The author is a Professor of Law, Philosophy and Political Science as well as Director of the Women and Gender in Global Perspectives Program at the University of Illinois at Urbana-Champaign. She is author of the books ‘The Conceptual Foundations of Transitional Justice’ (Cambridge University Press, 2016, forthcoming), and ‘A Moral Theory of Political Reconciliation’ (Cambridge University Press, 2010).

 

[1] I thank John Tasioulas and Riada Ašimović Akyol for their comments on an earlier draft.

[2] Nidzara Ahmetasevic, “The Radovan Karadzic verdict will change nothing,” Al Jazeera March 26, 2016, http://www.aljazeera.com/indepth/opinion/2016/03/radovan-karadzic-verdict-change-bosnia-serbia-160327093504907.html

[3] For an overview of different senses of reconciliation see Linda Radzik and Murphy, Colleen, “Reconciliation”, The Stanford Encyclopedia of Philosophy (Summer 2015 Edition), Edward N. Zalta (ed.), http://plato.stanford.edu/archives/sum2015/entries/reconciliation/

[4] See Colleen Murphy, A Moral Theory of Political Reconciliation (New York: Cambridge University Press, 2010).

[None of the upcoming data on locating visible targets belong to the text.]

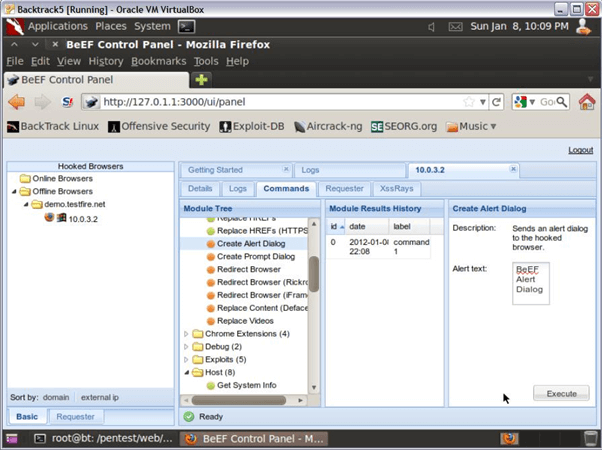Open the Music bookmarks dropdown

pos(472,126)
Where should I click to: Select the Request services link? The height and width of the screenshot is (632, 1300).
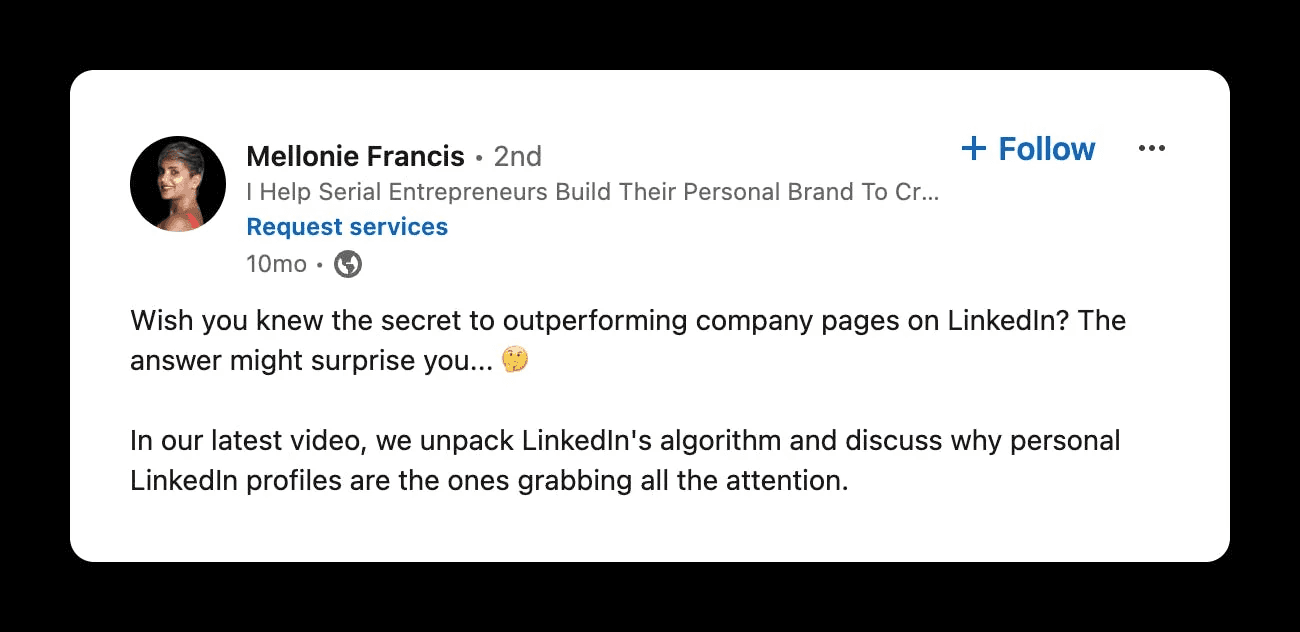pyautogui.click(x=347, y=227)
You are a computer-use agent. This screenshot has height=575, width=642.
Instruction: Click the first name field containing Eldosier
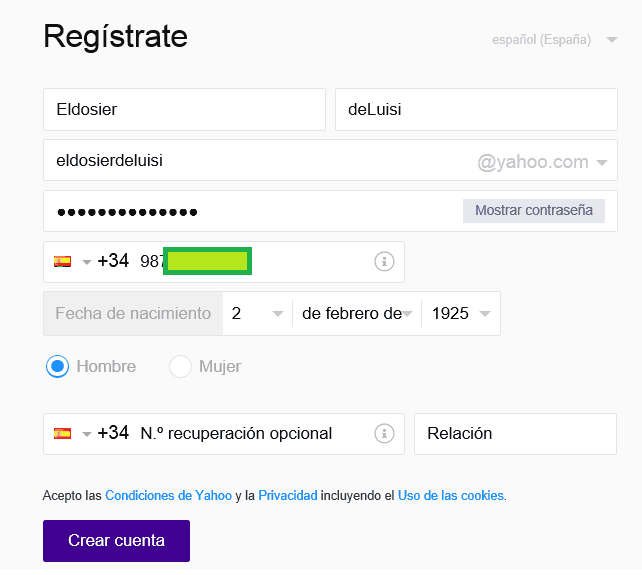click(x=184, y=110)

[5] Karen Jones, “Trust as an Affective Attitude,” Ethics 107 (1996), 4-25.

[6] Ahmetasevic, “The Radovan Karadzic verdict.”

[7] Julian Borger, “Radovan Karadžić’s sentence for Bosnia genocide exposes continuing divisions,” March 24, 2016, https://www.theguardian.com/world/2016/mar/24/radovan-karadzics-sentence-for-bosnia-genocide-exposes-continuing-divisions

[8] Denis Dzidic, “Karadzic Verdict: Mixed Reactions Reflect Divided Bosnia,” Balkan Insight, March 24, 2016, http://www.balkaninsight.com/en/article/karadzic-verdict-mixed-reactions-reflect-divided-society-03-24-2016

[9] Julian Borger and Owen Bowcott, “’Is the tribunal not ashamed?’ Karadžić sentence angers victims,” The Guardian, March 24, 2016, https://www.theguardian.com/world/2016/mar/24/radovan-karadzic-hague-tribunal-sentence-survivors-victims-reaction

[10] Borger, “Radovan Karadžić’s sentence.”

[11] Dzidic, “Karadzic Verdict.”

[12] Borger and Bowcott, “’Is the tribunal not ashamed?’ https://www.theguardian.com/world/2016/mar/24/radovan-karadzic-hague-tribunal-sentence-survivors-victims-reaction

[13] On this see Colleen Murphy, The Conceptual Foundations of Transitional Justice (Cambridge University Press, forthcoming).